Natak: Theatrical Art of Maharashtra
India’s extensive and rich tradition of theatre dates back to at least 5000 years. The earliest form of the theatre emerged in India was in Sanskrit. It began after the development of Greek and Roman theatre and before the development of theatre in other parts of Asia. The origin of Indian theatre is closely related to ancient rituals and seasonal festivities of the country. Bharat Muni’s Natya Shastra is the earliest and most elaborate piece on dramaturgy written anywhere in the world which holds numerous combined and codified traditions of Dance, Mime and Drama that describes classifications of dramatic acts. No other book of ancient times contains such a thorough study on drama. It is addressed to the playwright, the director and the actor because to Bharat Muni these three were inseparable in the creation of drama.
 Marathi theatre
It is the theatrical art in Marathi language, originating in the Maharashtrian province, and elsewhere with Marathi Diaspora. Beginning in the middle of the 19th century the Marathi theatre was dominated by the playwrights who enriched the stage for about half the century with excellent musical plays known as ‘Sangeet Natak - The Musical Drama’, ‘Tamasha- Plays Featuring Folk Dance’ and ‘Powada- Drama In The Ballad Form’.
In Maharashtra the theatrical activity began in 1843 with Vishnudas Bhave's “Sanglikar Natak Mandali”, which was influenced by the English plays. Vishnudas was an extremely gifted scholar - playwright, director and able organizer. He began staging plays with narrations in verse, the stories of which rooted from Sanskrit mythology and religious literature. Songs and music were the strengths of Bhave's dramas. In 1868, Vinayak Kirti entered the Marathi Theatre with his historical drama "MADHAVRAO PESHWA" which had absolutely no songs or musical recitals; instead the whole drama was acted with dialogues which were totally in prose.

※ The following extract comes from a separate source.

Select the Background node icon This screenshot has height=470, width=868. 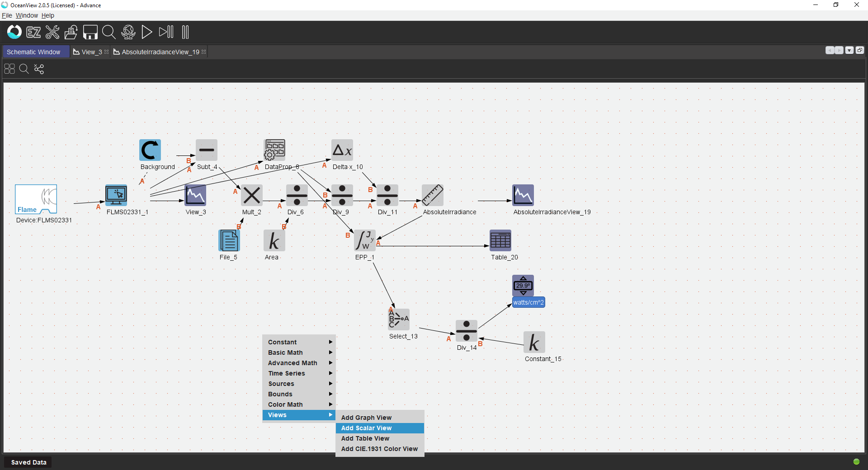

Here the Marathi drama branches off in two directions - Prose Plays and Verse Plays. The Marathi Theatre now began its un-interrupted march. This success of the theatrical arts paved way for commercial repertories in Marathi theatre, and subsequently the formation of numerous Natak Companies.
The forward march of the Marathi Theatre, be it professional and non-professional, has been ever progressive and full of constant social and aesthetic awareness. These heights have been scaled due to the glorious efforts of many highly learned playwrights and talented artists. It is difficult to narrate its past in a few words. The share of Marathi Theatre in the development of Indian Theatre has been not only unique but a source of valued inspiration for theatrical arts in other Indian languages. Thus Marathi Theatre has etched a golden chapter in the history of Indian Theatre.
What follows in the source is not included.